Newtons laws of motion provide a simple explanation for why drag is proportional to velocity squared of a moving object. Use the example of a falling skydiver that is pulled downwards by gravity; but this explanation also applies to cars, trains, airplanes, etc .... that are being pushed through the air.
The skydiver will fall through a mass of static air ('m') which they push out of their way and accelerate ('a'). This creates a downward force (Force = ma) by the skydiver on the air, according to Newtons 2nd law of motion. The 'equal and opposite' upward force is called drag (Newtons 3rd law of motion). Drag equals the downward force exerted by the falling skydiver to push the air out of their way.

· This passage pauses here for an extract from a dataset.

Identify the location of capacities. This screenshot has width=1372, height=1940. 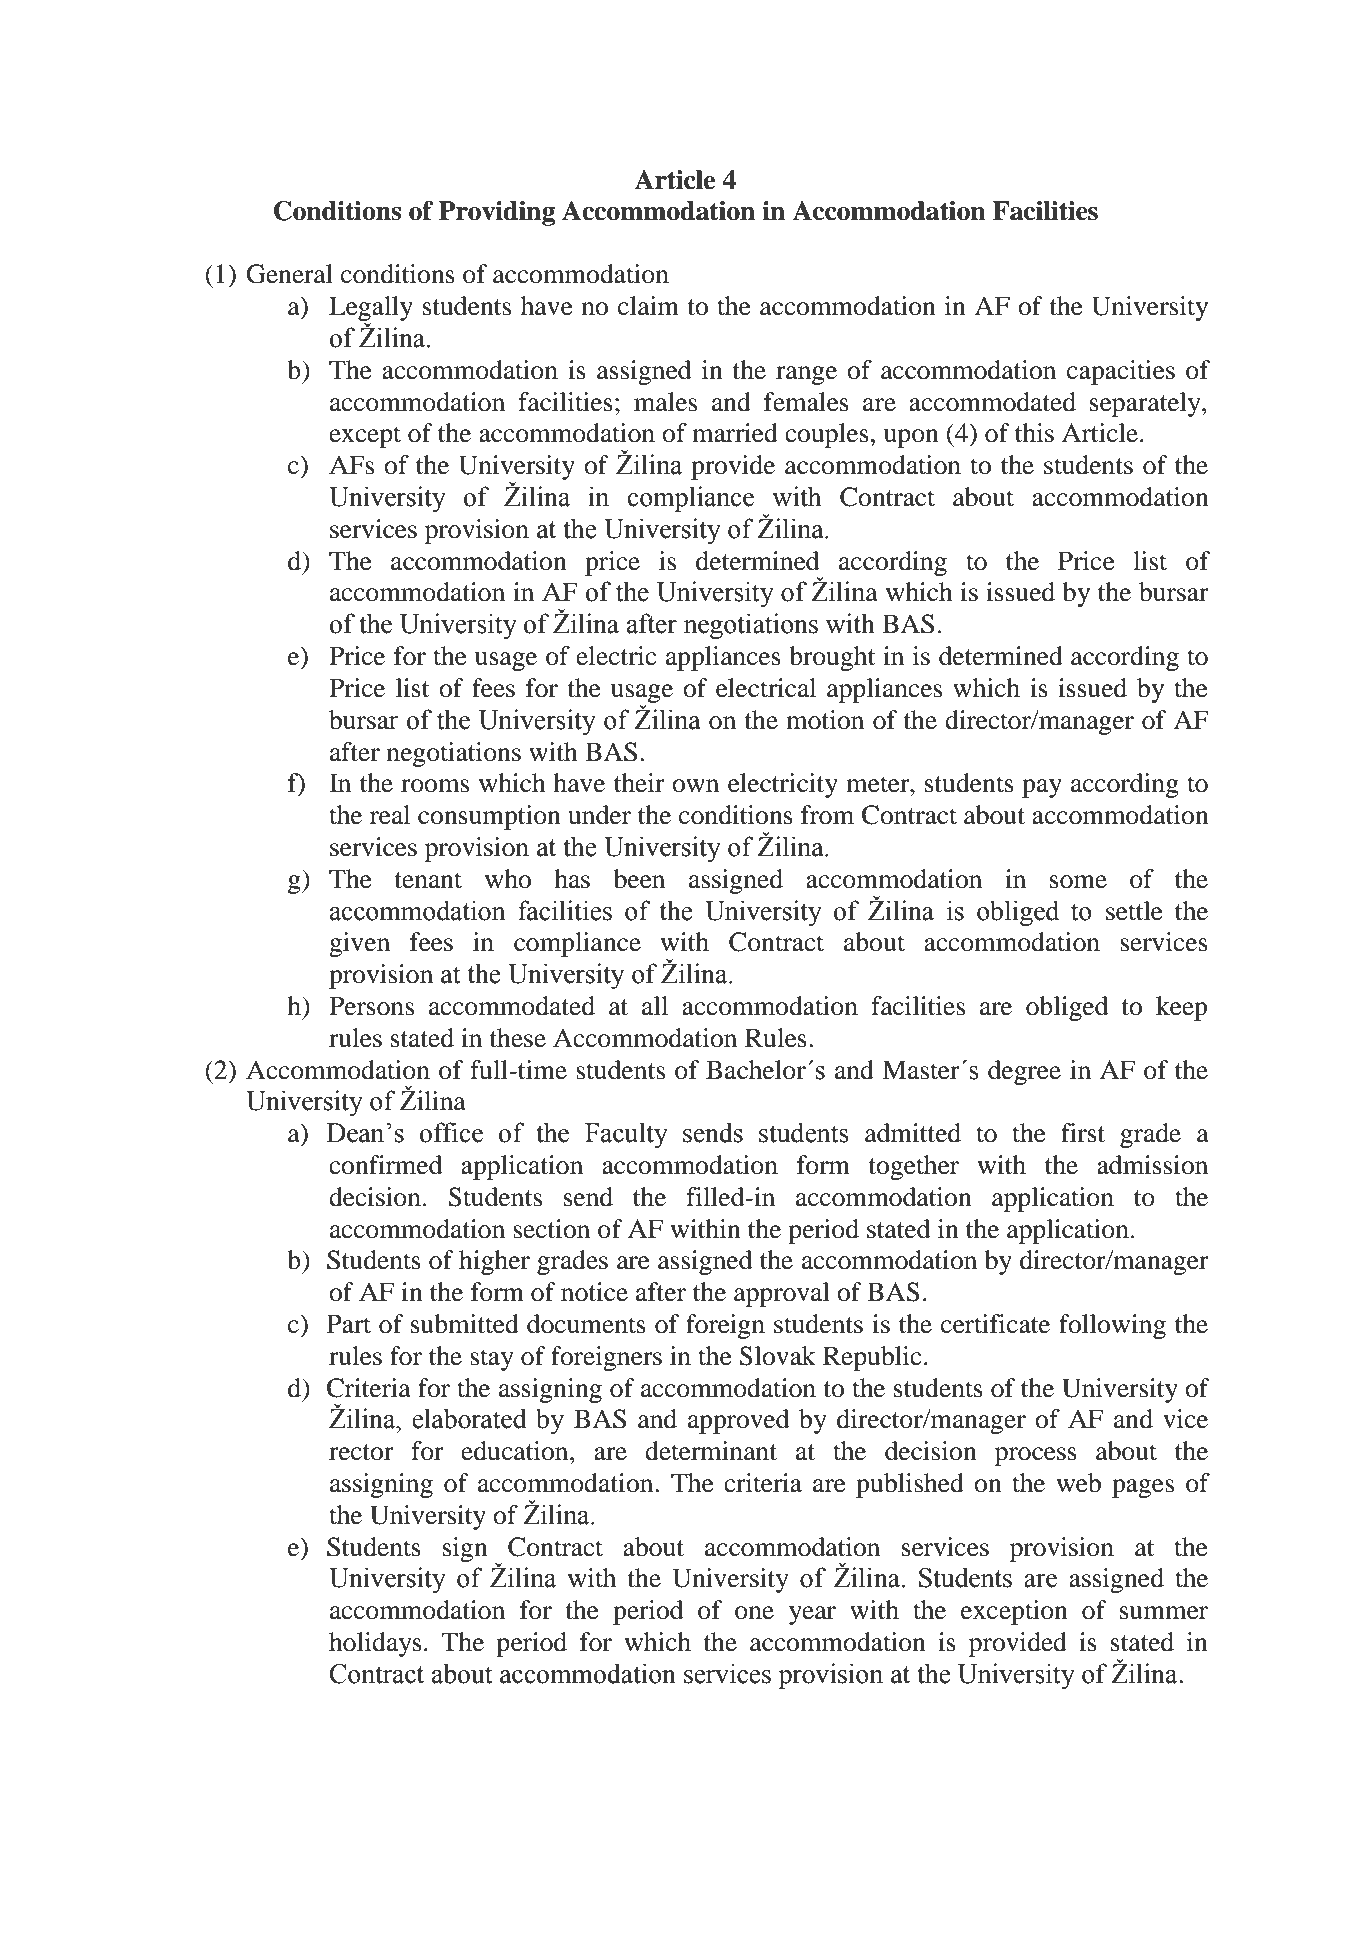
(1121, 372).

OK. So, if (prior to terminal velocity), the skydiver was to double their downward velocity. Then: (i) The mass of air fallen through each second will double (m x2). (ii) The skydiver will hit each air molecule with twice the momentum as before and thus double the acceleration of each air molecule hit (a x2). The combined effect of theses two is to quadruple the downward force (Force x4 = 2m x 2a). Consequently, the 'equal & opposite' drag on the sky diver will quadruple (Drag x4). Simple. If the skydiver's velocity doubles then drag will quadruple. This explanation isn't in any textbook.

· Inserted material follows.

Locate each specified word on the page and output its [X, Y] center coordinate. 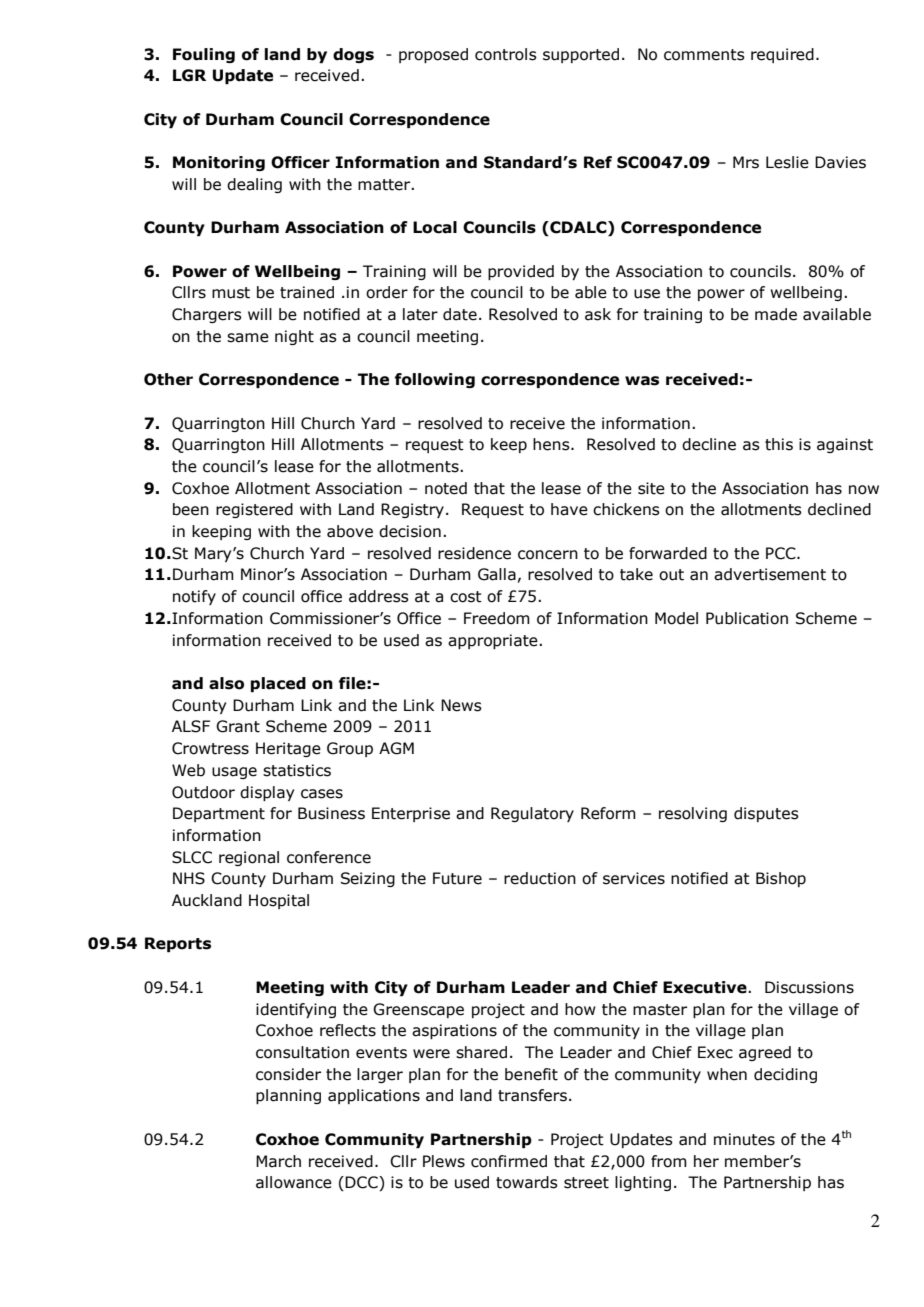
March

In this process, energy and momentum is transferred from the skydiver to the air. So no net loss or gain of mass, momentum or energy in this process.
The skydiver hits terminal velocity when gravity (the force acting on the skydiver) can no longer accelerate the skydiver to a higher velocity. But don't let gravity or terminal velocity confuse you, they are not critical to explaining the relationship between drag and the skydiver's velocity.
This explanation can be applied to any object falling through a fluid; Such as a stone falling through water or air.